The longitudinally mounted rotary engine had a nominal capacity of 498 cc delivering 49 bhp and 50 lbft of torque. According to factory figures the car had a performance roughly on a level with that of a Morris 1300. It could accelerate from 0 to 62 mph (100 km/h) in 19 seconds, 10 seconds faster than an Ami 8, and reach a top speed of about 90 mph. The M35 also used a larger 11-gallon (43-liter) fuel tank to improve range, as the fuel tank in the standard Ami 8 was deemed too small. The engine was so smooth running that Citroën fitted an audible alarm that went off as the car approached its redline of 7,000 rpm. The engine was supplied by a company formed in 1967 by NSU and Citroën called Comotor.

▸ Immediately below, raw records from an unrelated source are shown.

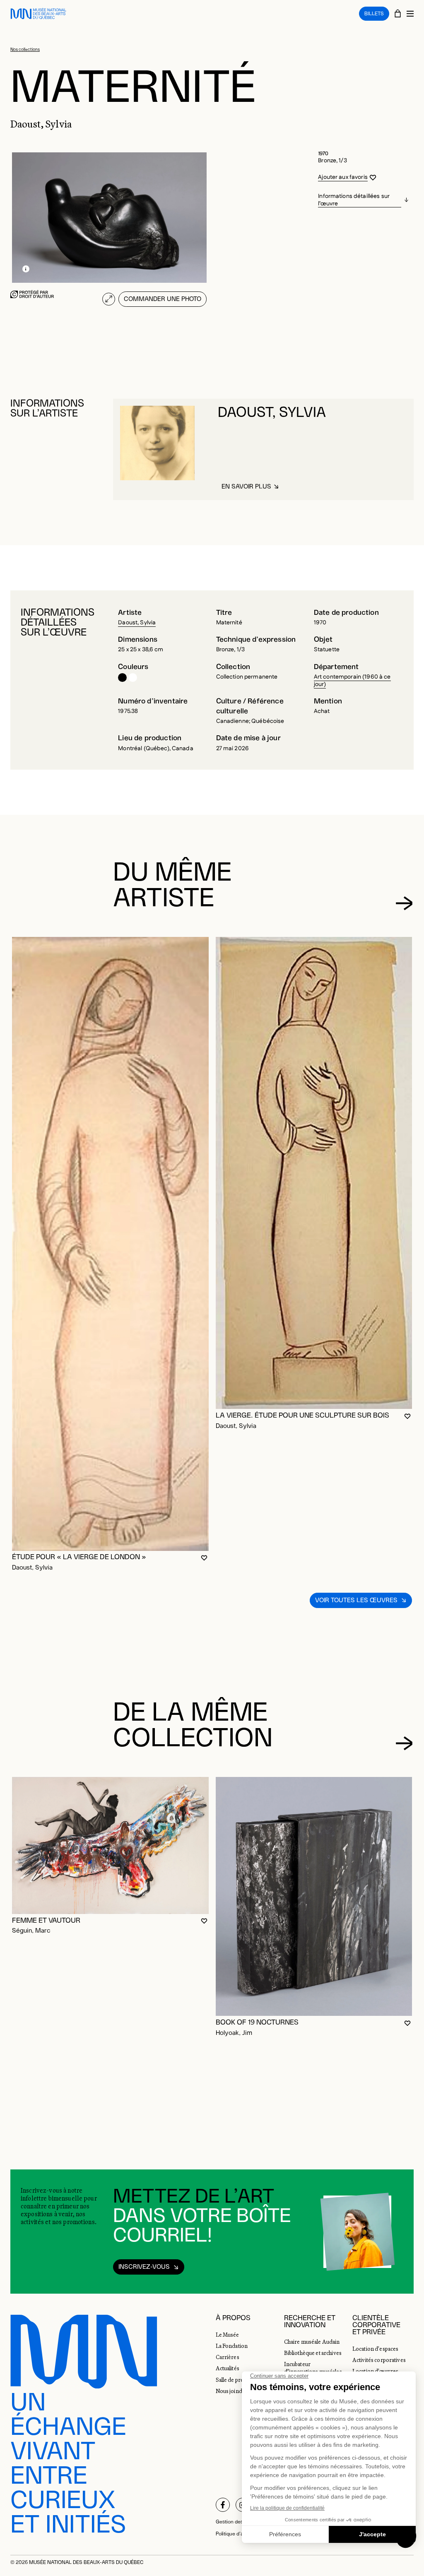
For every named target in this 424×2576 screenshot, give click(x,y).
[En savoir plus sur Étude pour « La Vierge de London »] (110, 1244)
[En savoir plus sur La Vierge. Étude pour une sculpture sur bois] (314, 1173)
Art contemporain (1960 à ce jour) (352, 681)
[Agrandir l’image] (109, 299)
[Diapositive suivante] (404, 903)
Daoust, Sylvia (137, 623)
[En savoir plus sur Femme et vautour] (110, 1845)
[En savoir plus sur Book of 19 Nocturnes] (314, 1896)
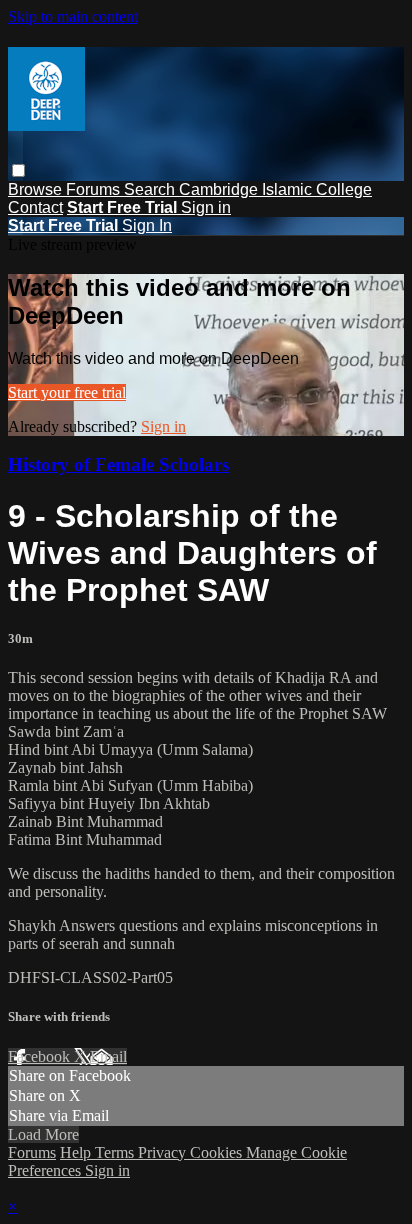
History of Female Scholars (118, 464)
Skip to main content (73, 16)
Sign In (147, 225)
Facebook (41, 1056)
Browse (37, 189)
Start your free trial (67, 392)
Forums (95, 189)
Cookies (218, 1152)
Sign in (206, 207)
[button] (18, 170)
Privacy (164, 1152)
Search (151, 189)
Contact (35, 207)
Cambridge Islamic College (275, 189)
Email (108, 1056)
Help (77, 1152)
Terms (116, 1152)
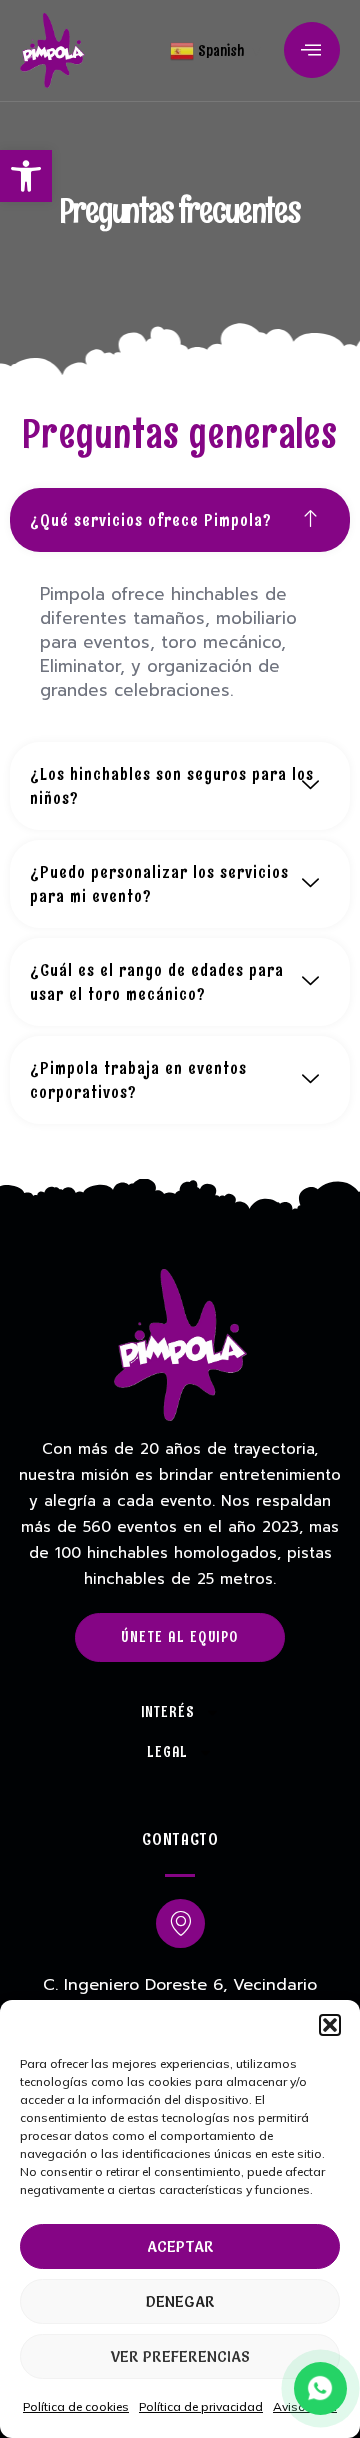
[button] (26, 176)
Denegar (180, 2301)
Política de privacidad (201, 2406)
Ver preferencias (180, 2356)
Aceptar (180, 2246)
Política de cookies (76, 2406)
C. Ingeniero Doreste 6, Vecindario (180, 1985)
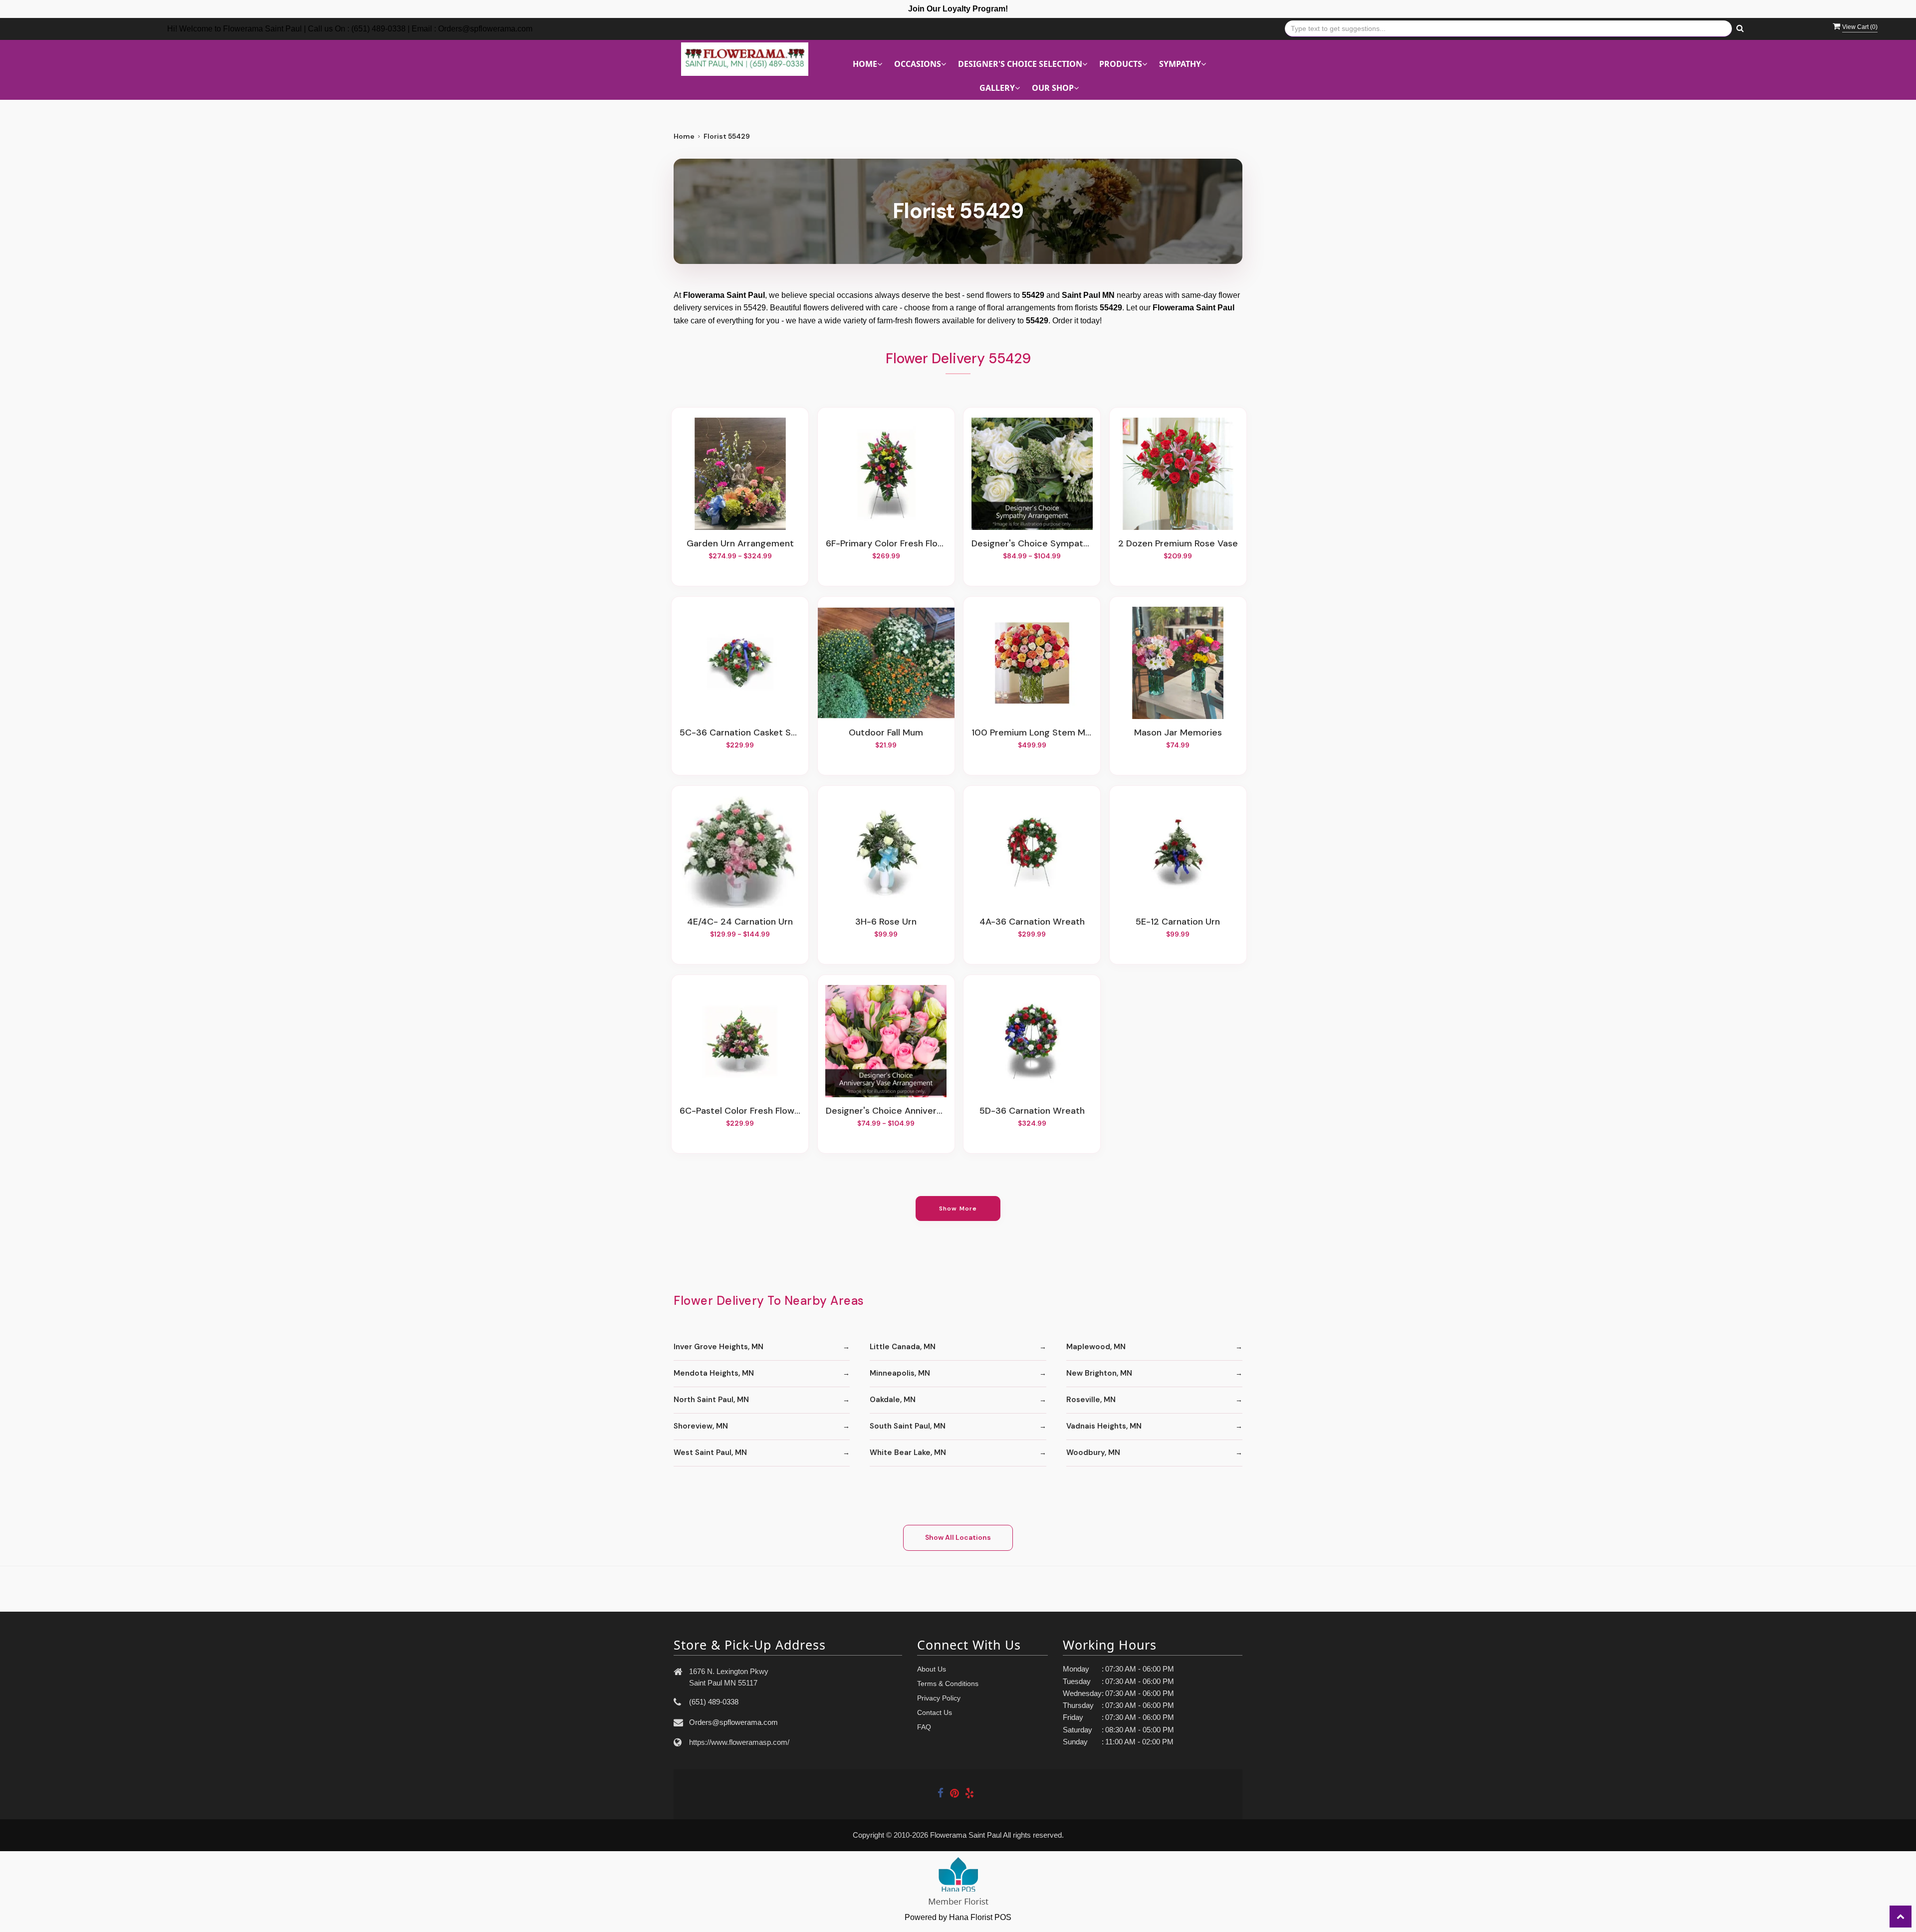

The M35 was an experimental vehicle and was not officially sold - rather it was supplied to loyal Citroën customers to get their comments on the usability of the design. Due to its experimental status, each car featured a banner at the bottom of the rear window which read in French “This Citroën M35 prototype fitted with a rotary piston engine is undergoing long term testing at the hands of a Citroën customer.”. Many aspects of the M35 made it to regular production. The rotary engine was deemed satisfactory and a dual rotor version of it was used in the GS Birotor in 1974; the gearbox used in the M35 was the GS 1015's gearbox (albeit with a normal shift pattern); certain suspension parts found their way into the GS line when it was introduced in 1970 and the seats that reclined just above the waist were found in none other than the SM.